- TASK TO COMPLETE:
Check every line of the records below for the string "Open" and copy the ones that have it.

- Collected data:
====

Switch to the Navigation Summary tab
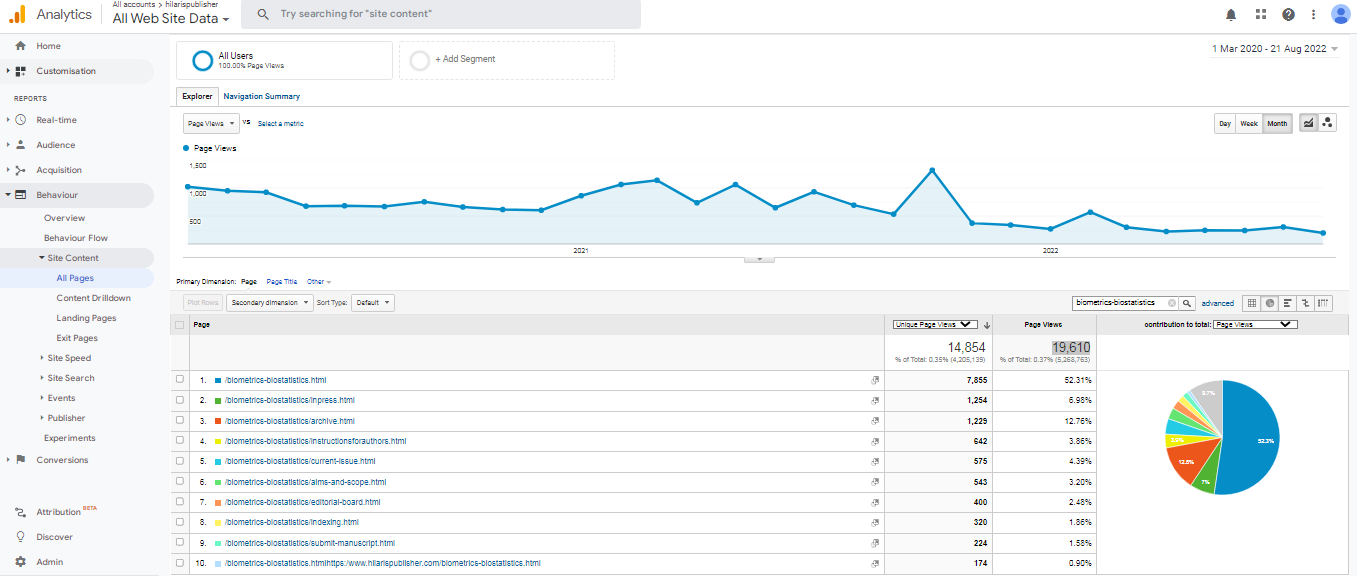This screenshot has height=576, width=1357. pyautogui.click(x=261, y=97)
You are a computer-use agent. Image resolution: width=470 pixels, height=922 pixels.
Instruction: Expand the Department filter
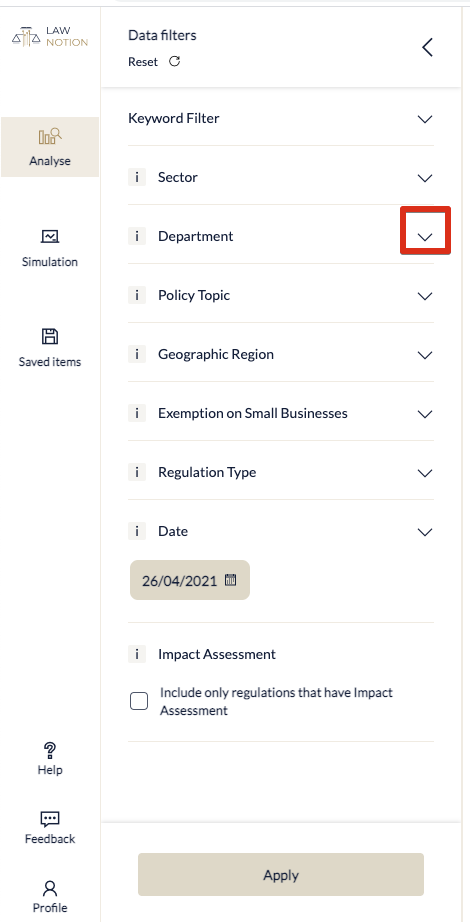(x=425, y=236)
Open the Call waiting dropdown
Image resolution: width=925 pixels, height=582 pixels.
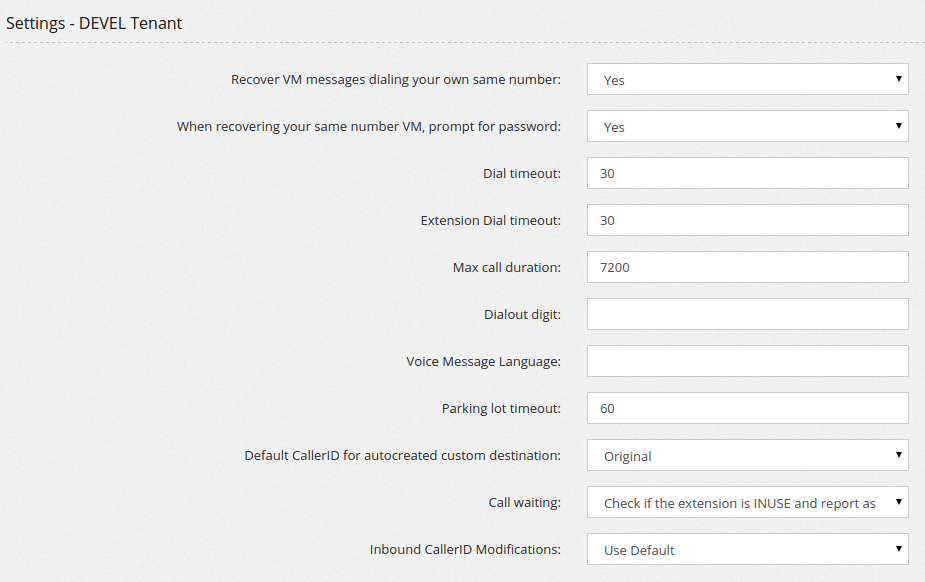pyautogui.click(x=747, y=502)
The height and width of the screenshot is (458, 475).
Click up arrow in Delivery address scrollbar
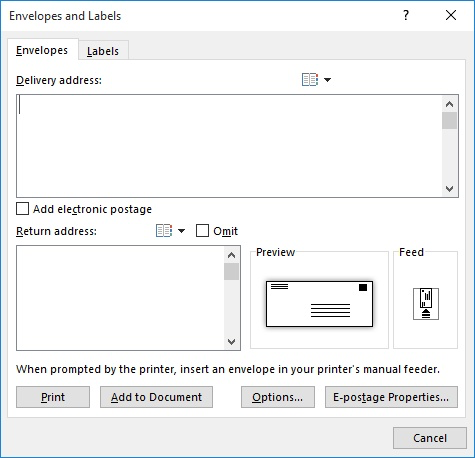pos(449,104)
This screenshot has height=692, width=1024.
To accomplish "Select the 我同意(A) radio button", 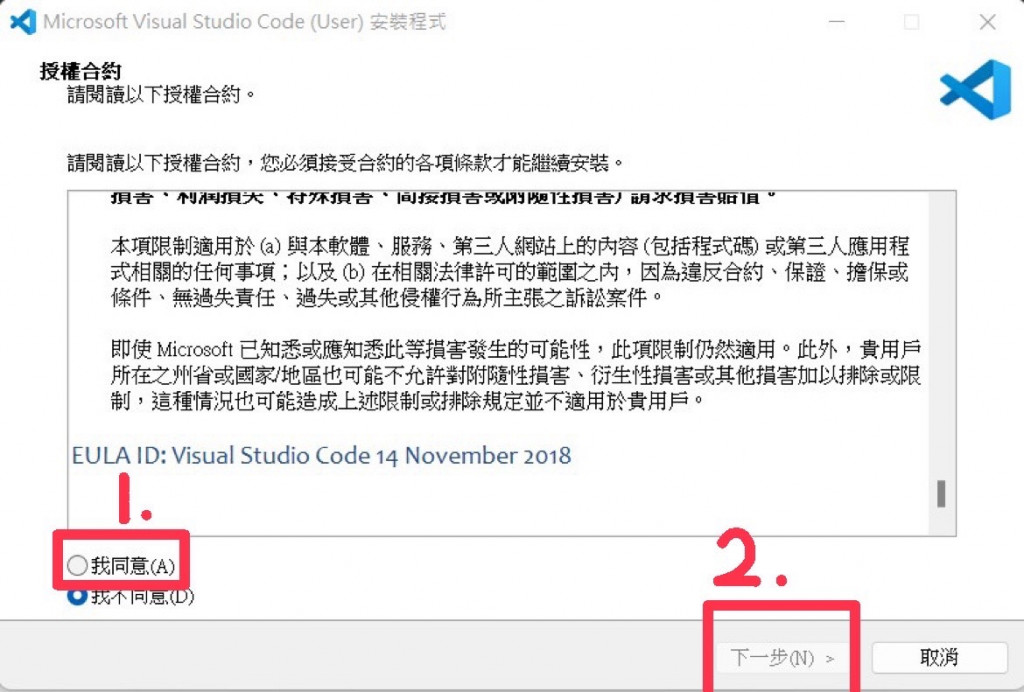I will pos(77,565).
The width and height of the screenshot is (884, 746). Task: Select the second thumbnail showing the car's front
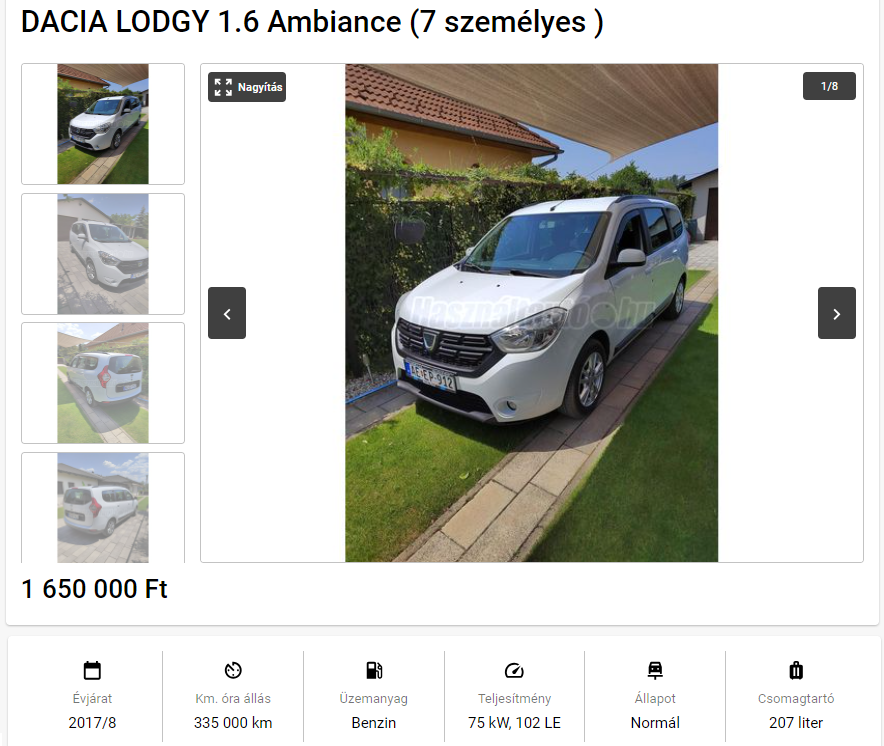tap(103, 254)

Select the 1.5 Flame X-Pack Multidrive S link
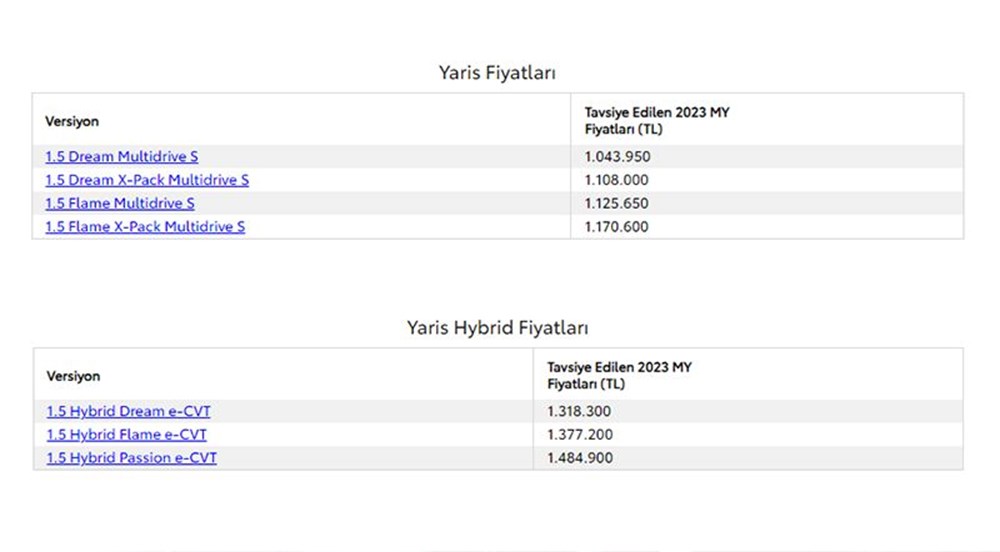[x=145, y=227]
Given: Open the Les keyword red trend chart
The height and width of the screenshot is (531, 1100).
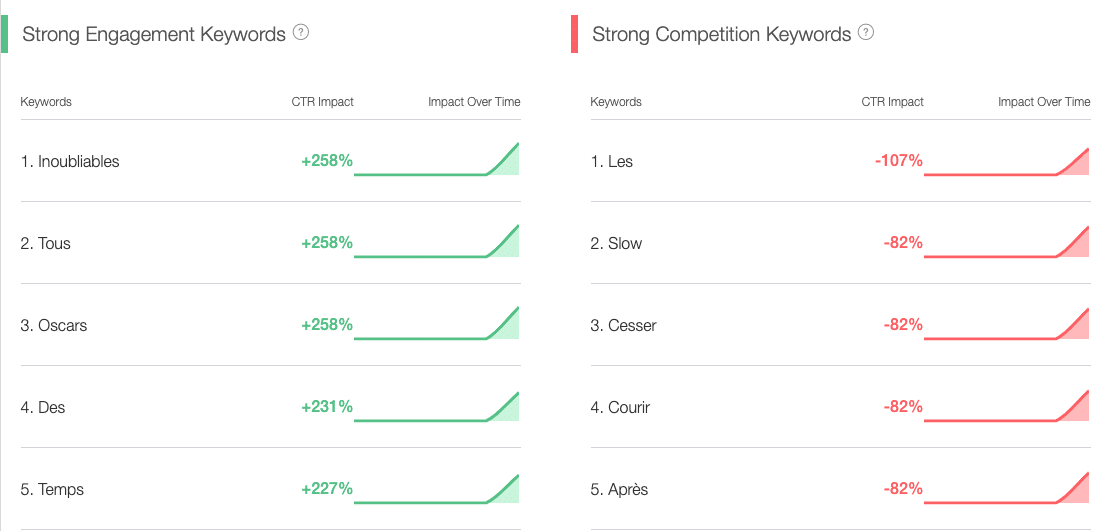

====

- REPLY:
Open the Call waiting dropdown
Given: Open the Les keyword red trend chart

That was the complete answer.